*Data supplied:*

┏━━

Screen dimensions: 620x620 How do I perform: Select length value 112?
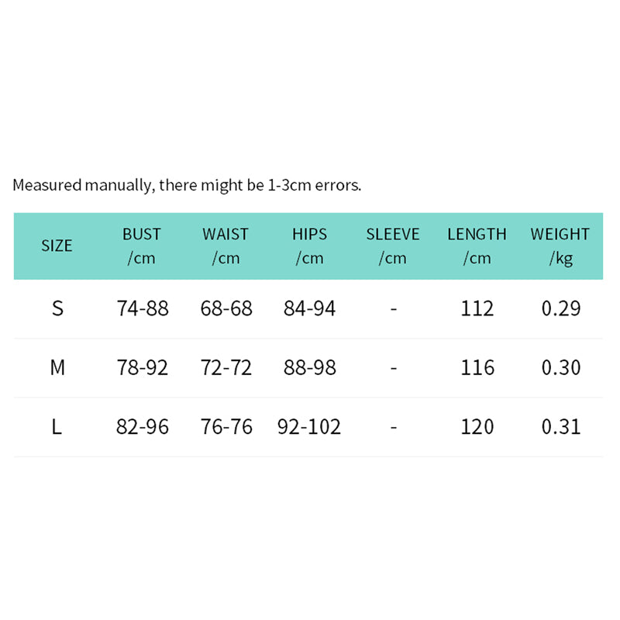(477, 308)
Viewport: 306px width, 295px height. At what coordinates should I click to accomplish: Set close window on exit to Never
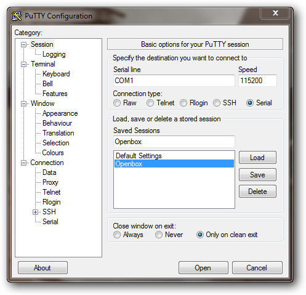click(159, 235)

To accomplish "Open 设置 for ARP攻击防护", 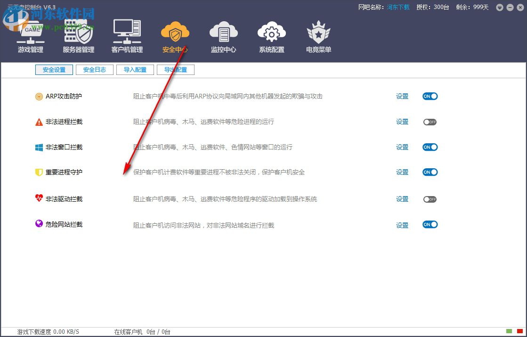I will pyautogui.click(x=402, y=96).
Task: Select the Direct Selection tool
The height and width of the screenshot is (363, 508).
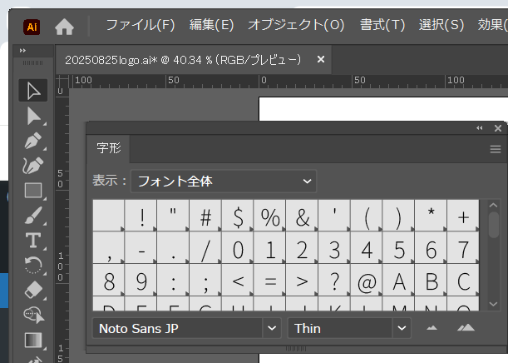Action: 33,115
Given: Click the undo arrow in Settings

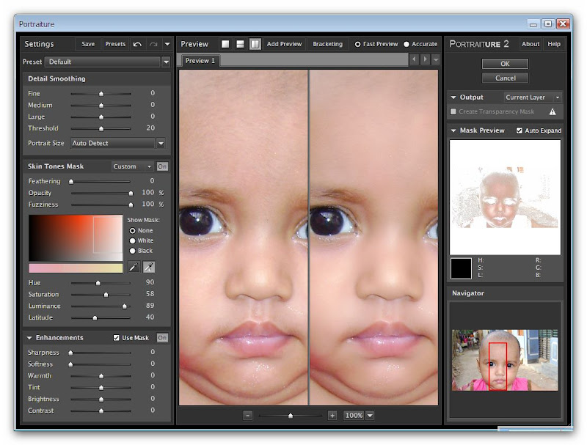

┗━━
┏━━

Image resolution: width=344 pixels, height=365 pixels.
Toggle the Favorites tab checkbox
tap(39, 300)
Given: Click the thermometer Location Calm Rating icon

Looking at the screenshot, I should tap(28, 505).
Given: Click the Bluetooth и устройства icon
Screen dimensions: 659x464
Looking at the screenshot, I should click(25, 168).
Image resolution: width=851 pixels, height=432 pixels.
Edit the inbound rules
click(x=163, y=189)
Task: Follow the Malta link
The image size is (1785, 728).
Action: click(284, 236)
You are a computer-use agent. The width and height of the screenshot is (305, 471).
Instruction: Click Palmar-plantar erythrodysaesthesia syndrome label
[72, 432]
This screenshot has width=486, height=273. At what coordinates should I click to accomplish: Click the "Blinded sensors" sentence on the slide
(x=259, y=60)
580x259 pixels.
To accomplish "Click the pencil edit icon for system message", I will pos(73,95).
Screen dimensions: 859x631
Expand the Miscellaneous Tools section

┗━━
┏━━

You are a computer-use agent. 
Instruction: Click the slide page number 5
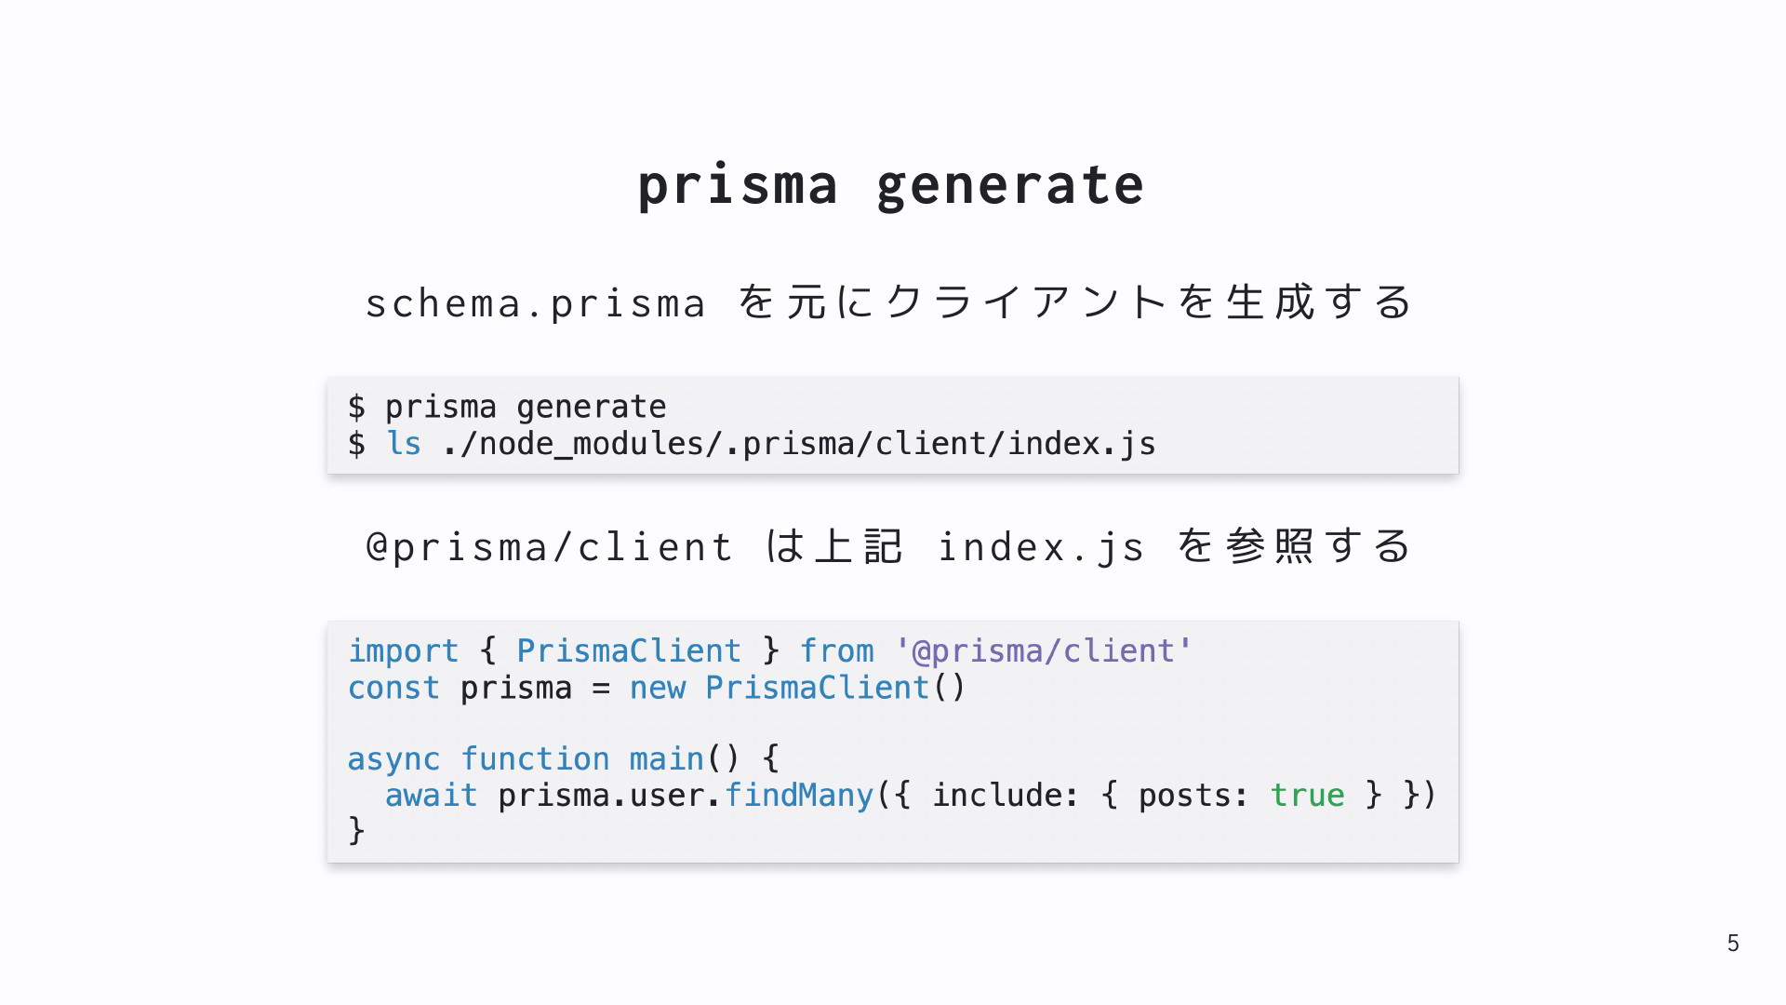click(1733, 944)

┗━━

Retype exactly the lines of the data above that fall between the line with "The image size is (1785, 728)." and the line with "580x259 pixels.", inclusive, and add nothing.

The image size is (1785, 728).
Action: click(284, 236)
You are a computer-use agent. The width and height of the screenshot is (305, 471).
Instruction: Click Palmar-plantar erythrodysaesthesia syndrome label
[72, 432]
This screenshot has width=486, height=273. At what coordinates should I click to accomplish: Click the "Blinded sensors" sentence on the slide
(x=259, y=60)
580x259 pixels.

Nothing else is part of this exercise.